Lo cierto es que pensar es una reacción. Si os hago una pregunta, respondéis a ella; respondéis según vuestra memoria, vuestros prejuicios, vuestra educación, el clima, el trasfondo de vuestros conocimientos. Según sea todo eso, así contestáis y así pensáis. El centro de este trasfondo es el “yo” en su proceso de acción. Mientras no se comprenda este trasfondo, mientras este proceso del pensar, este “yo” que crea el problema, no sea comprendido y no se le ponga fin, tendremos forzosamente conflicto dentro de y fuera de nosotros mismos, en los pensamientos, en las emociones, y en las acciones. Ninguna solución de ningún tipo, por inteligente que sea y bien pensada que esté, podrá nunca dar fin a los conflictos entre los hombres, entre vosotros y yo.
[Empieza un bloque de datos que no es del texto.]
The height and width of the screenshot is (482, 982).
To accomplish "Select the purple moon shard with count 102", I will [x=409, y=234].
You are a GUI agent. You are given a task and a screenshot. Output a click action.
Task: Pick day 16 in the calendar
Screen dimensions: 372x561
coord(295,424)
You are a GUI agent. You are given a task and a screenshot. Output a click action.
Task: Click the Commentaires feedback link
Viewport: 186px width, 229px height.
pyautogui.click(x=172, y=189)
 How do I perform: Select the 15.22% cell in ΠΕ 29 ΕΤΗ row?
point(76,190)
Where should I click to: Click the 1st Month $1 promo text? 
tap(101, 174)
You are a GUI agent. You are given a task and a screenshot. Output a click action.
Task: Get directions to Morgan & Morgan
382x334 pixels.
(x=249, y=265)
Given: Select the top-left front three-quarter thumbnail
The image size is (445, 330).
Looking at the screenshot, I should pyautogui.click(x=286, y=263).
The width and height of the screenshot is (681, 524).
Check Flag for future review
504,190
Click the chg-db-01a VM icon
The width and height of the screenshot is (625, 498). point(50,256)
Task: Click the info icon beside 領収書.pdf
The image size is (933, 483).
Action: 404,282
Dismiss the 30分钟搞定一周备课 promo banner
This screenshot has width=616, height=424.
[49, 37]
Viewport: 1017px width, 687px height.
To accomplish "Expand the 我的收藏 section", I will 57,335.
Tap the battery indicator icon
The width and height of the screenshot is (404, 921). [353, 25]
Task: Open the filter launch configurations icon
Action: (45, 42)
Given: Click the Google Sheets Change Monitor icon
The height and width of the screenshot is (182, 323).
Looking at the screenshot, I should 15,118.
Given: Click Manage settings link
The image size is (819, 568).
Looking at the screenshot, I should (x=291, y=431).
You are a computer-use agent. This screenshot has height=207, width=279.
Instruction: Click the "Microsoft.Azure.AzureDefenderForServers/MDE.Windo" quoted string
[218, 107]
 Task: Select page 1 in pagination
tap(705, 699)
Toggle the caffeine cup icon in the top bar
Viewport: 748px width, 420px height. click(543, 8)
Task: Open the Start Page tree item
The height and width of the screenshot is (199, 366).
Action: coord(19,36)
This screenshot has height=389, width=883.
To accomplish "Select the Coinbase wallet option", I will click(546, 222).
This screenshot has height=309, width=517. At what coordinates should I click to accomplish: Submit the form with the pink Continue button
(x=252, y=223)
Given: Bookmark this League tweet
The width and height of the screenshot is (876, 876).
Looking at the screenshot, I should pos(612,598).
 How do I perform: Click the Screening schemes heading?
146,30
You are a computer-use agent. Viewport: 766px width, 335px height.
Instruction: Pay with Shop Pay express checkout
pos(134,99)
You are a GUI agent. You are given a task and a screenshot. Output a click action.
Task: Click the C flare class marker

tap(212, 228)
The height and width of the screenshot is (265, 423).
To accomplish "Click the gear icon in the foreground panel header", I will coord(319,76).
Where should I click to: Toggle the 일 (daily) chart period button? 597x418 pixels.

Y al comprender esto, al darnos cuenta de cómo y de qué fuente surge el pensamiento, formulamos la pregunta: ¿puede detenerse el pensamiento?

Éste es el problema, ¿verdad? ¿Puede el pensamiento resolver nuestros problemas? ¿Pensando en el problema, lo habéis resuelto? ¿Los problemas de cualquier tipo- económicos, sociales o religiosos- los ha resuelto alguna vez el pensamiento? En nuestra vida diaria cuanto más pensáis en un problema, tanto más complejo, irresoluble e incierto se vuelve. ¿No es eso así en la realidad de nuestra vida diaria? Puede que, al relacionar sobre ciertos aspectos del problema, veáis con más claridad el punto de vista de otra persona, pero el pensamiento no puede ver la totalidad y la plenitud del problema, sólo puede ver parcialmente, y una respuesta parcial no es una respuesta completa y, por lo tanto, no es una solución.

[…] El “yo” es un problema que el pensamiento no puede resolver. Debe haber una percepción que no sea del pensamiento. Darse cuenta, sin condenación ni justificación, de las actividades del “yo”, sólo darse cuenta, es suficiente. Porque si estáis alerta con el fin de descubrir cómo resolver el problema para transformarlo, para producir un resultado, entonces todo sigue estando dentro del campo del ego, es decir, dentro del campo del “yo”, del ego o como queráis llamarlo.

[…]Preguntáis: “¿Cómo voy a existir sin pensar? ¿Cómo voy a tener la mente en blanco?” tener la mente en blanco es encontrarse en un estado de estupor, de idiotez, o como lo queráis llamar, y vuestra reacción instintiva es rechazarlo. Pero una mente silenciosa, una mente que no está distraída por su propio pensar, un mente abierta puede observar el problema de un modo directo y muy simple. Y esta capacidad de observar sin distracción nuestros problemas es la única solución. Para ello, tiene que estar la mente silenciosa y tranquila. Una menta así no es un resultado, no es el producto final de alguna práctica, meditación o forma de control. No surge tras ningún tipo de disciplina, compulsión, o sublimación, ni por esfuerzo alguno del “yo”, del pensamiento; surge cuando comprendo todo el proceso del pensar, cuando puedo ver un hecho sin ninguna distracción. En este estado de tranquilidad de la mente, que está realmente en silencio, hay amor. Y el amor es lo único que puede resolver todo nuestros problemas.